- [Exercise text]

The Farm House Du Grand Cachot is listed as a Swiss heritage site of national significance.

==Politics==
In the 2007 federal election the most popular party was the SP which received 23.25% of the vote. The next three most popular parties were the LPS Party (19.3%), the SVP (18.85%) and the FDP (14.45%). In the federal election, a total of 182 votes were cast, and the voter turnout was 56.5%.

==Economy==
As of In 2010 2010, La Chaux-du-Milieu had an unemployment rate of 2.9%. As of 2008, there were 78 people employed in the primary economic sector and about 28 businesses involved in this sector. 29 people were employed in the secondary sector and there were 6 businesses in this sector. 34 people were employed in the tertiary sector, with 11 businesses in this sector. There were 203 residents of the municipality who were employed in some capacity, of which females made up 42.9% of the workforce.

In 2008 the total number of full-time equivalent jobs was 100. The number of jobs in the primary sector was 57, of which 48 were in agriculture and 9 were in forestry or lumber production. The number of jobs in the secondary sector was 22 of which 19 or (86.4%) were in manufacturing and 3 (13.6%) were in construction. The number of jobs in the tertiary sector was 21. In the tertiary sector; 3 or 14.3% were in wholesale or retail sales or the repair of motor vehicles, 3 or 14.3% were in the movement and storage of goods, 5 or 23.8% were in a hotel or restaurant, 4 or 19.0% were in the information industry, 3 or 14.3% were technical professionals or scientists, 3 or 14.3% were in education and 1 was in health care.

In 2000, there were 32 workers who commuted into the municipality and 117 workers who commuted away. The municipality is a net exporter of workers, with about 3.7 workers leaving the municipality for every one entering. About 25.0% of the workforce coming into La Chaux-du-Milieu are coming from outside Switzerland. Of the working population, 8.9% used public transportation to get to work, and 53.2% used a private car.

- [Data extracts]
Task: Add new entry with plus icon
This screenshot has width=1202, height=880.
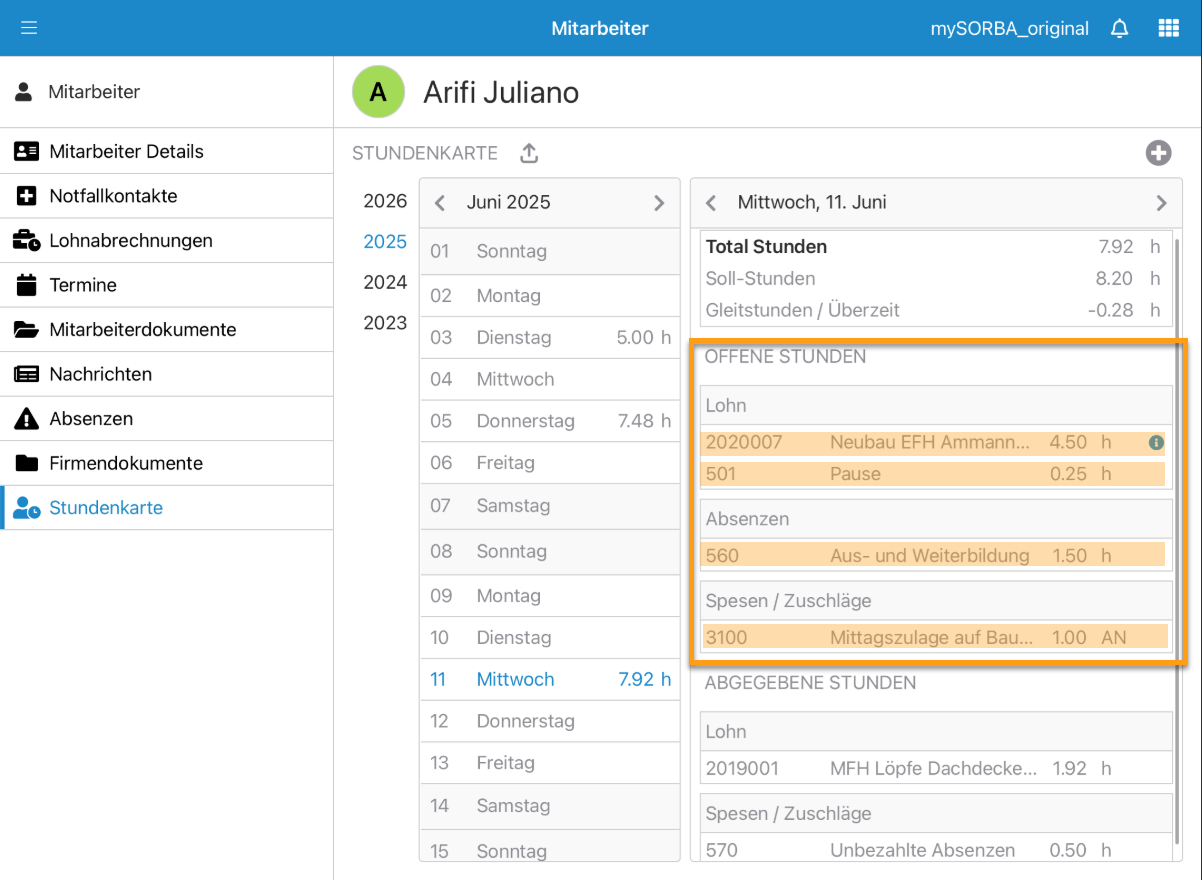Action: click(x=1158, y=153)
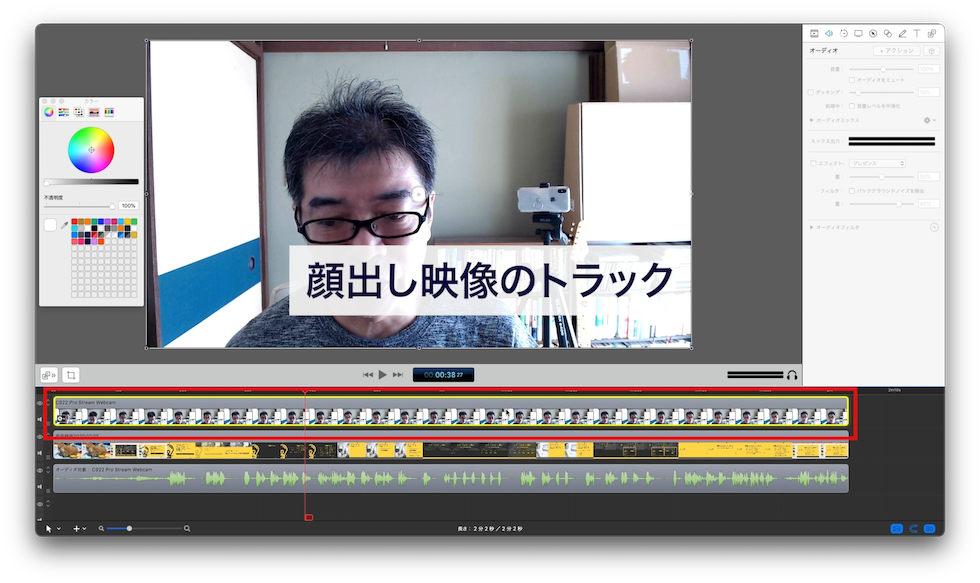The image size is (980, 583).
Task: Enable the オーディオをミュート checkbox
Action: pos(851,79)
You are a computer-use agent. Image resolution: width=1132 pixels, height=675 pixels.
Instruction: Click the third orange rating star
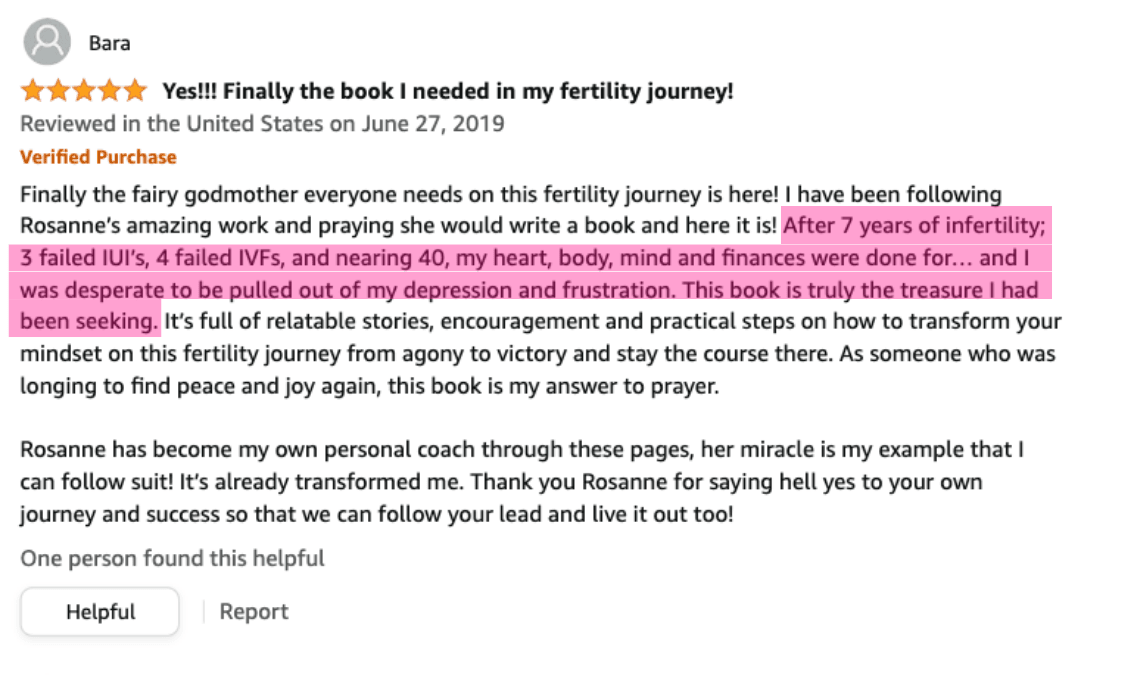pyautogui.click(x=84, y=90)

- [Work request 1]
From the passage on La Chaux-du-Milieu, quote everything from "In 2000, there" down to "a private car.".
- [Work request 2]
Write what comes next in the passage on La Chaux-du-Milieu, picking up after its last sentence.
The material plays no part in this exercise.

- [Expected output 1]
In 2000, there were 32 workers who commuted into the municipality and 117 workers who commuted away. The municipality is a net exporter of workers, with about 3.7 workers leaving the municipality for every one entering. About 25.0% of the workforce coming into La Chaux-du-Milieu are coming from outside Switzerland. Of the working population, 8.9% used public transportation to get to work, and 53.2% used a private car.

- [Expected output 2]
==Religion==
From the 2000 census, 93 or 23.4% were Roman Catholic, while 229 or 57.5% belonged to the Swiss Reformed Church. Of the rest of the population, there were 10 individuals (or about 2.51% of the population) who belonged to another Christian church. There were 2 (or about 0.50% of the population) who were Islamic. There were 5 individuals who belonged to another church. 50 (or about 12.56% of the population) belonged to no church, are agnostic or atheist, and 14 individuals (or about 3.52% of the population) did not answer the question.

==Education==
In La Chaux-du-Milieu about 140 or (35.2%) of the population have completed non-mandatory upper secondary education, and 29 or (7.3%) have completed additional higher education (either university or a Fachhochschule). Of the 29 who completed tertiary schooling, 69.0% were Swiss men, 24.1% were Swiss women.

In the canton of Neuchâtel most municipalities provide two years of non-mandatory kindergarten, followed by five years of mandatory primary education. The next four years of mandatory secondary education is provided at thirteen larger secondary schools, which many students travel out of their home municipality to attend. During the 2010-11 school year, there was one kindergarten class with a total of 18 students in La Chaux-du-Milieu. In the same year, there were 2 primary classes with a total of 39 students.

As of 2000, there were 20 students in La Chaux-du-Milieu who came from another municipality, while 49 residents attended schools outside the municipality.